◆ **Teks Sumber**:
---
Markus Haluk mencatat 12 jenis kekerasan Negara di Papua. “Saya catat ada 12 jenis kekerasan. Pembunuhan, penagkapan, Pemenjarahan, penolakan suaat izin aksi, penghadangan aksi, pembubaran demontrasi, pembatasan jurnalis asing masuk ke Papua,” kata Markus dalam sambutannya dalam pembukaan peluncuran buku yang berlangsung di Auditorium Universitas Cendrawasih Jayapura, Selasa (23/4).
Empat orang membedah buku Mati atau Hidup ini. Keempat orang tersebut masing-masing Yorris Raweyai anggota DPR RI, Benny Giyai intelektual Papua, Yosepha Alomang aktivis HAM Perempuan Papua dan Victor Mambor ketua Aliansi Jurnalis Indepen (AJI) Biro Kota Jayapura.
Para pembedah buku melihat isi buku dari prepektif masing-masing. Yoris Raweyai melihat dari sisi sejarah perjalanan kekerasan di Papua. “Kekerasan yang terekam di dalam buku ini adalah persoalan klasik yang menjadi keprihatinan orang Papua,” ujarnya.
Aktivis perempuan Papua, Mama Yosepha Alomang berharap, kekerasan yang terekam dalam buku ini memperlihatkan pemerintah Indonesia tidak mempunyai hati untuk orang Papua. “Pemerintah tidak punya hati,” tegasnya. Peresiden, Kapolri serta Panglima diharap membangun Papua dengan hati.
---
◆ **Data Tercatat**:
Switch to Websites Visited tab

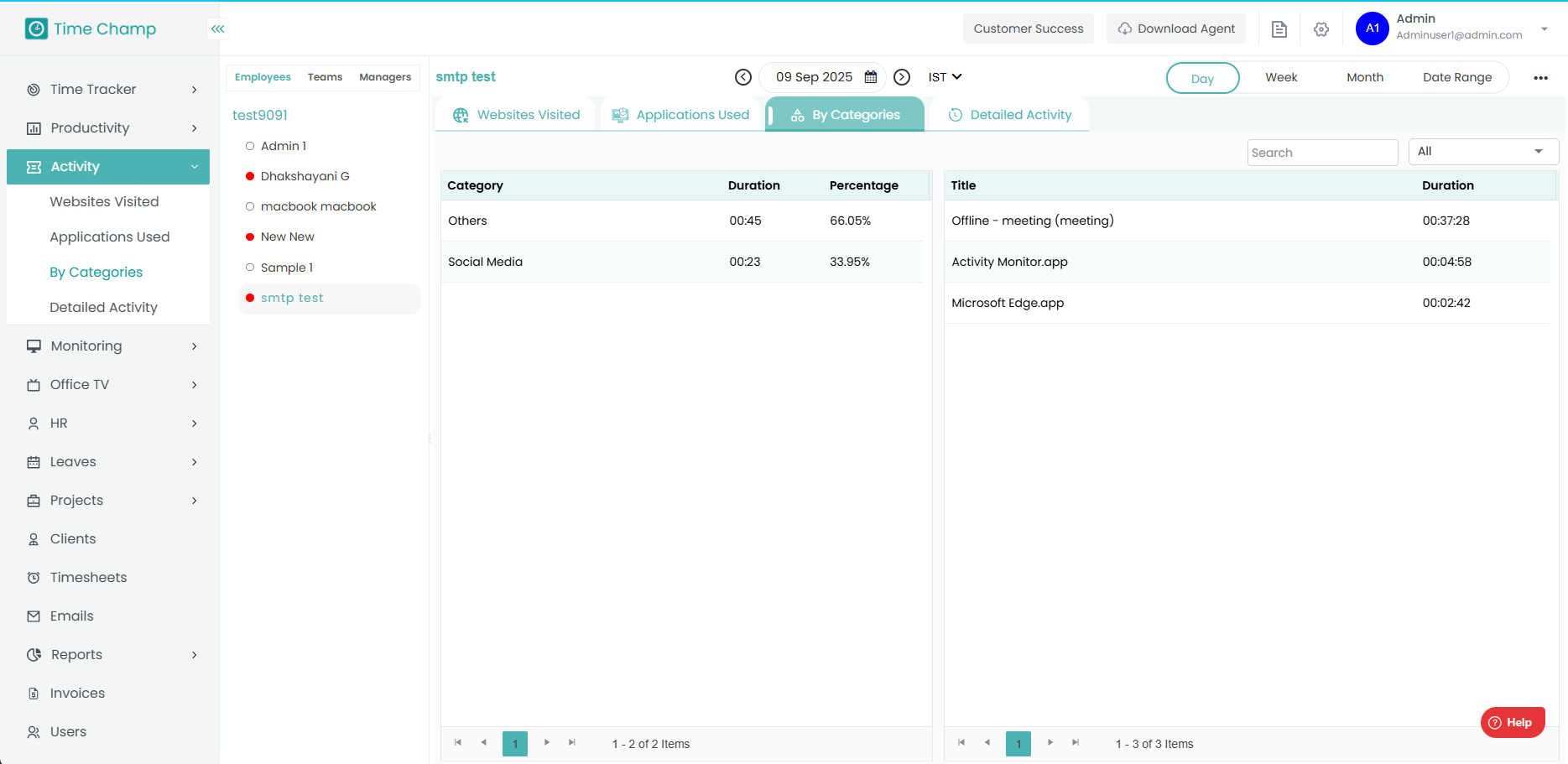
---
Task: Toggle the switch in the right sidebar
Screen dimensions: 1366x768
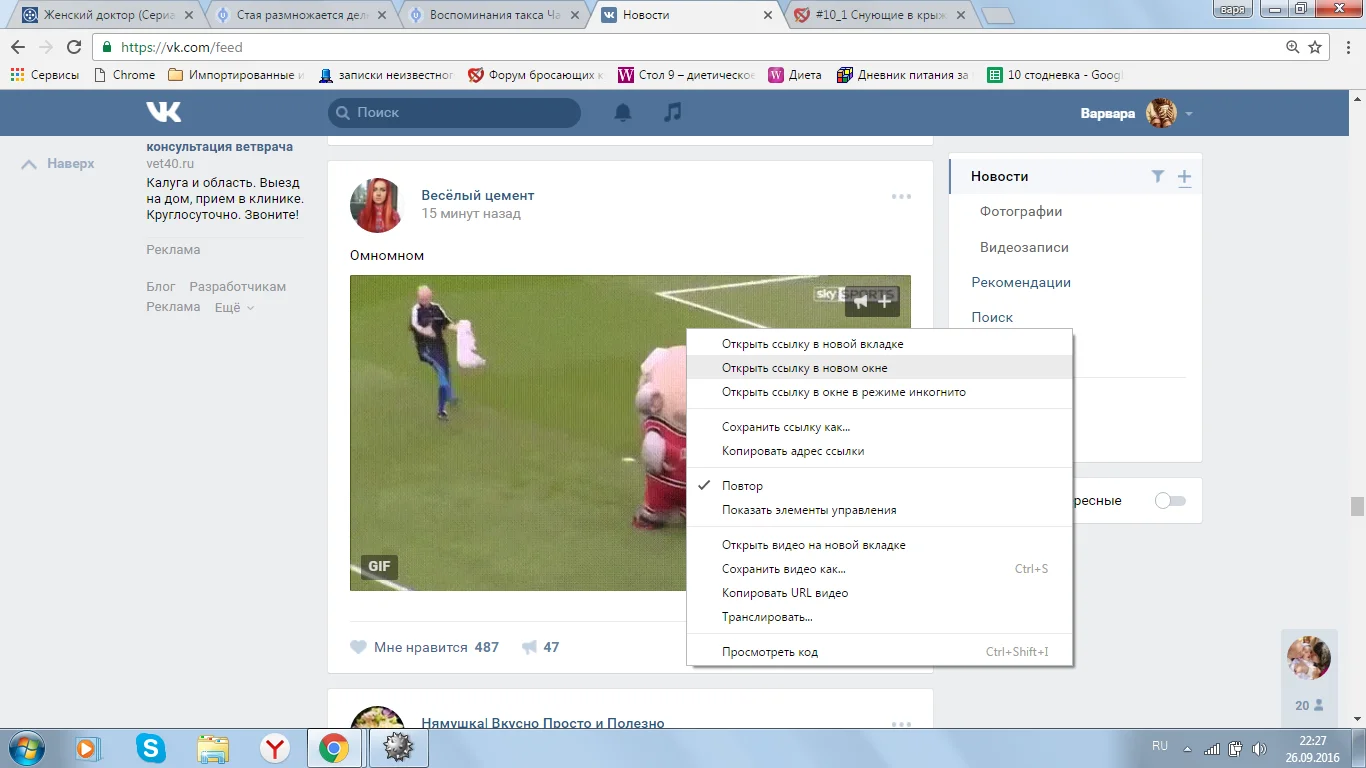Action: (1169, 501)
---
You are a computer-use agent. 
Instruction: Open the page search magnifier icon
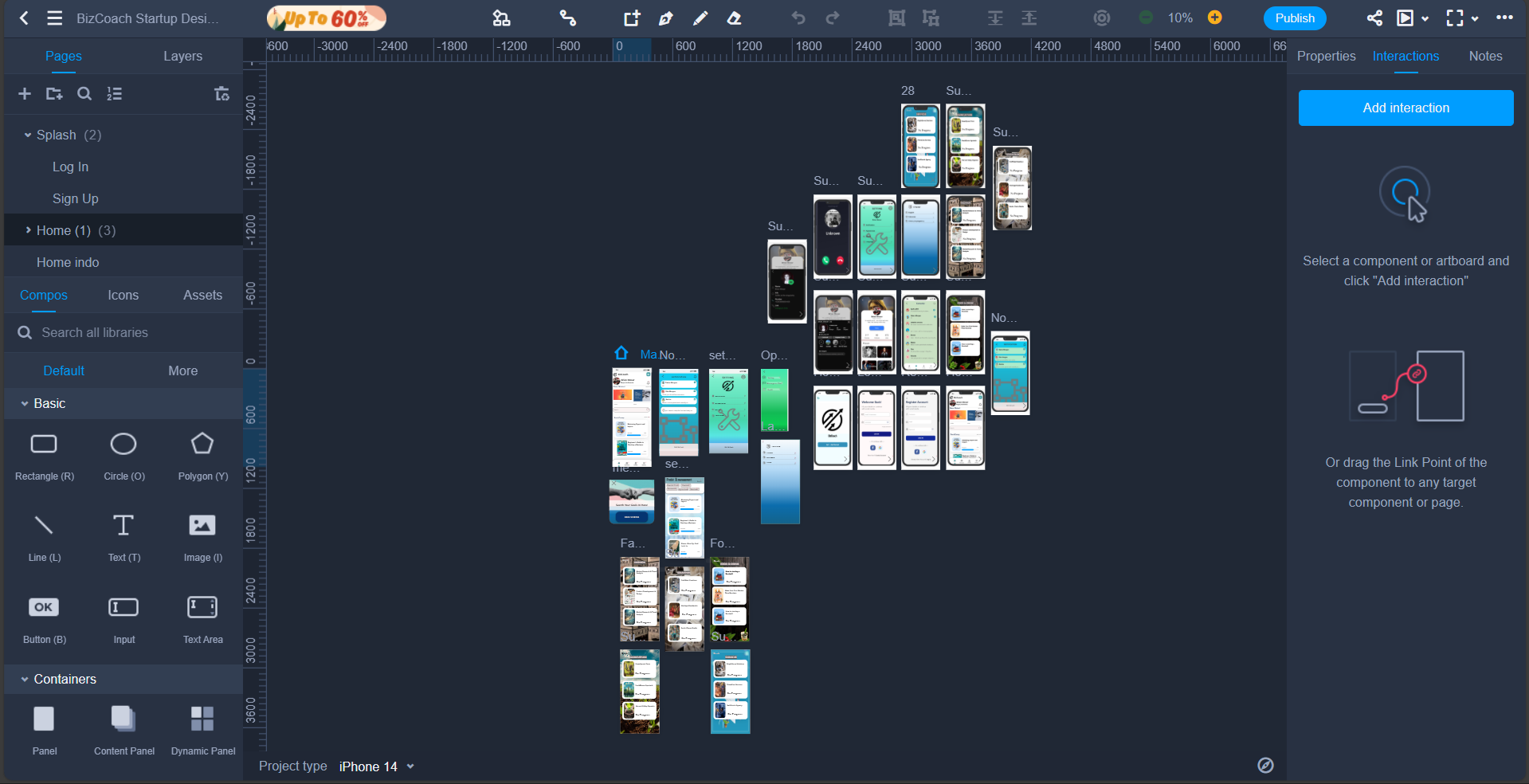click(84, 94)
---
◆ **Tugas Anda**:
Menurut teks sumber, di mana peluncuran buku Mati atau Hidup berlangsung? Baris-baris tersebut tidak ada kaitannya dengan teks sumber.

◆ **Jawaban**:
Di Auditorium Universitas Cendrawasih Jayapura.